Lab Location: AKH, Level 8, G2/02 and G3/12
Associated Clinical Department: Department of Surgery, Division of Plastic and Reconstructive Surgery
Laboratory Coordinator: Manzano-Szalai Krisztina Dr. MSc.
Tel: +43 1 40400 4710
Project 1: Identification of motor and sensory nerve target membrane proteins by phage display
Aidan Roche, Krisztina Manzano-Szalai
Recent advances in reconstructive surgical techniques have allowed improved control of prosthetic arms through targeted muscle re-innervation. This procedure relies on transferring residual nerves to intact nerves and muscle groups to amplify residual nerve activity, thus providing increased control of a customized, advanced prosthetic arm. However, this procedure is limited by the ability to accurately select and transfer nerves, and is performed by visual identification of nerves.
The aim of the current study is to identify specific molecules for motor and sensory nerves and use these proteins for specific peptide selection via phage display for nerve visualization.
● ● ●
Work instruction 1:
List every label in the laboratory profile that is followed by a colon.
Work instruction 2:
Write the next part of the laboratory profile, picking up right after its final sentence.

Data extracts:
● ● ●
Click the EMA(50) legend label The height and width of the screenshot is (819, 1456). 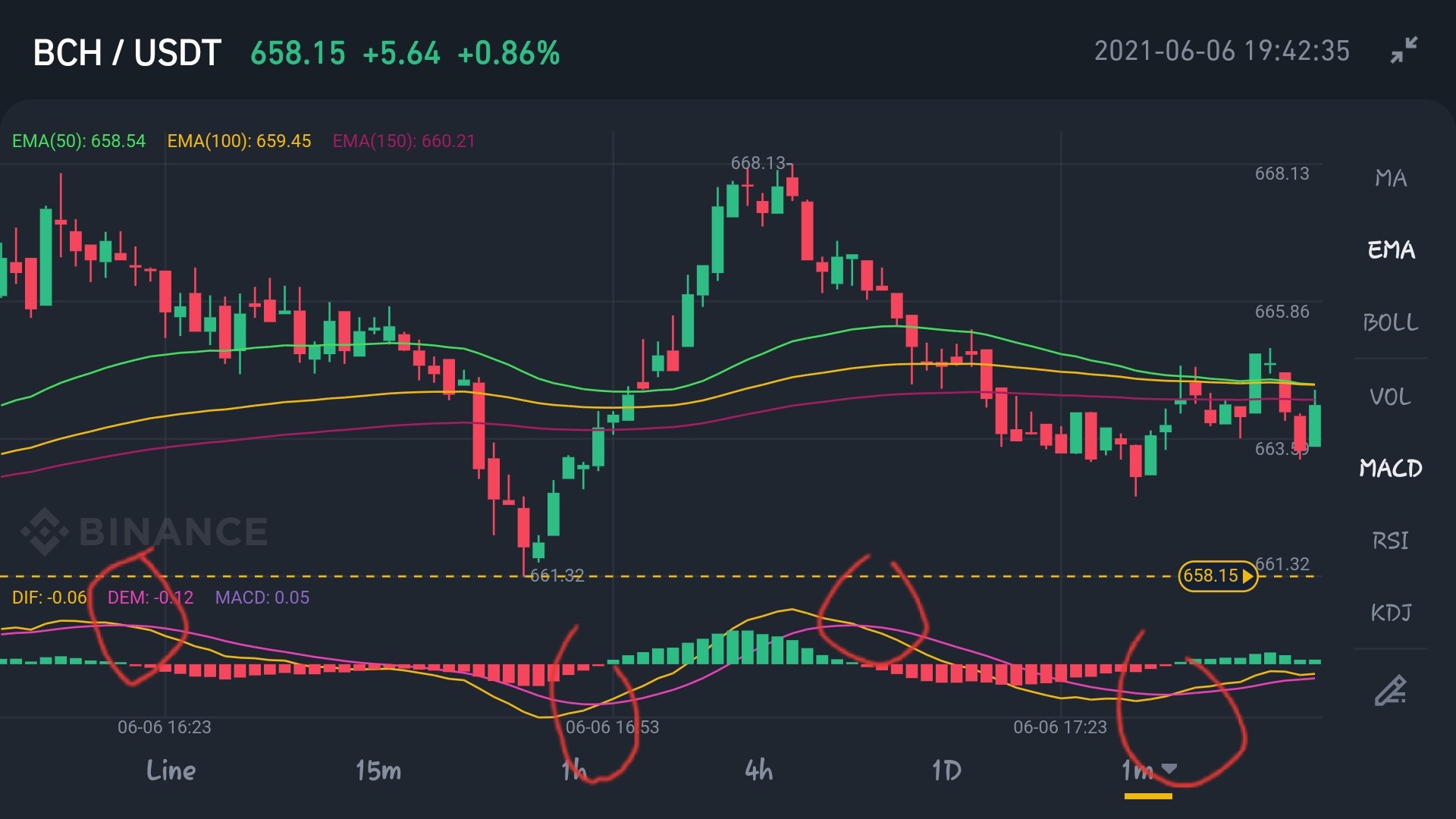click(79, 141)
● ● ●
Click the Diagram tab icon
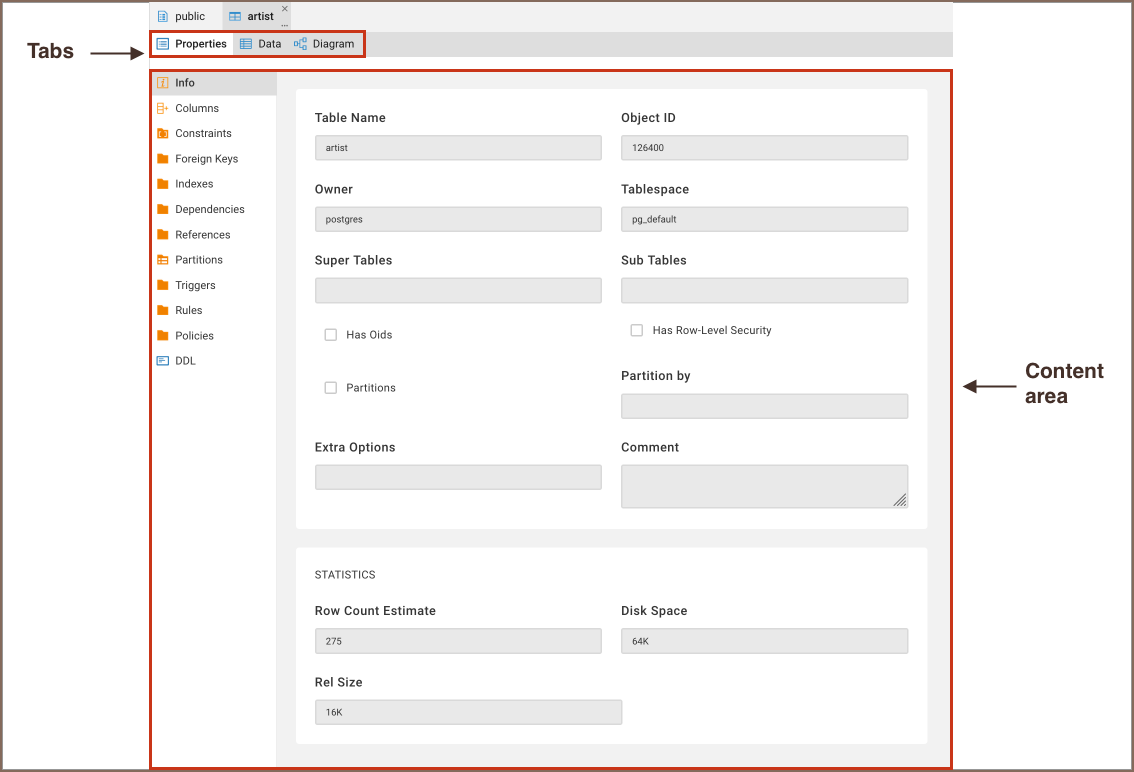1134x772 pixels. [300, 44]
● ● ●
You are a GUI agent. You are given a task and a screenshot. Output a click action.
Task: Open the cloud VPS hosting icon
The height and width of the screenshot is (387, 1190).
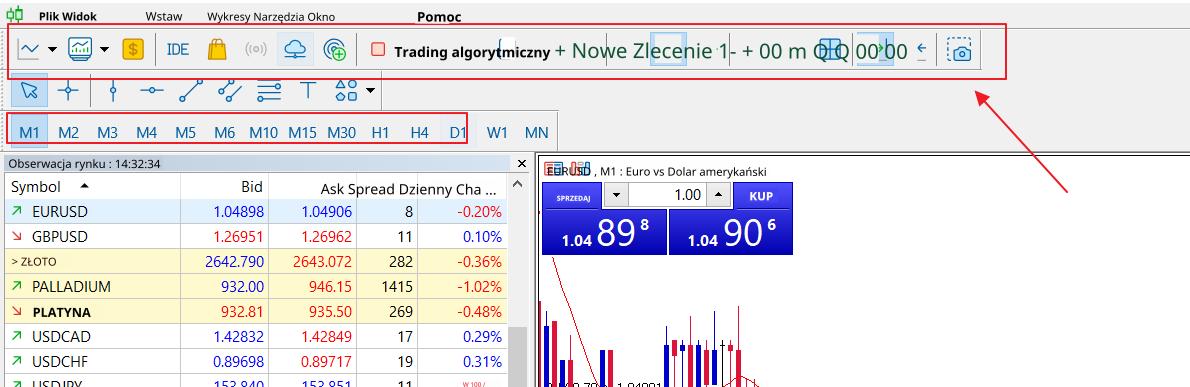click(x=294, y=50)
● ● ●
Written answer 1:
Lab Location, Associated Clinical Department, Laboratory Coordinator, Tel, Project 1

Written answer 2:
Our primary target population is upper limb amputees needing improved control of prosthetic limbs. However, any patient suffering from peripheral nerve injury and needing surgical intervention will benefit from this approach. The technique will also aid in surgical planning, where protection of delicate nerves is essential, such as the safe excision of tumours that surround nerves. In addition, this technique would allow for monitoring of the state of peripheral nerves in patients with neuropathies related to diabetes or neurological insult. The technology would also act as a platform for application into other fields where targeted imaging of tissue is desirable.
Project 2: Reverse End To Side Neurorrhaphy
Introduction: Selective nerve transfers (SNT) are an important tool in extremity reconstruction. A relatively novel SNT-technique is the reverse end to side (RETS) neurorrhaphy. Evidence in the international literature is lacking.
Methods: In a rat model we will apply the RETS. In 4 groups different surgical modifications will be tested. Retrograde labeling, muscle function tests, and histomorphometry will be used for assessment.
1) Feasibility of RETS.
2) Pathohistological and neurobiological evaluation of the regenerative process.
3) How can nerve-regeneration be improved.
Project 3: Motor Unit Modulation
Introduction: Selective nerve transfers (SNT) are an important tool in extremity reconstruction. Little is known about the long-term effects on the muscle‘s motor unit.
Methods: In a rat model we will apply a SNT (ulnar nerve to caput longum bicipitis brachii). This will induce hyperinnervation of the muscle. Retrograde labeling, muscle function tests, and histomorphometry will be used for assessment.
Transfer of the Ulnar nerve (right) to the caput longum (left).
1) Effect of SNT on the motor unit.
2) The time frame of these changes.
3) Does it affect Motor unit recruitment (functionality)?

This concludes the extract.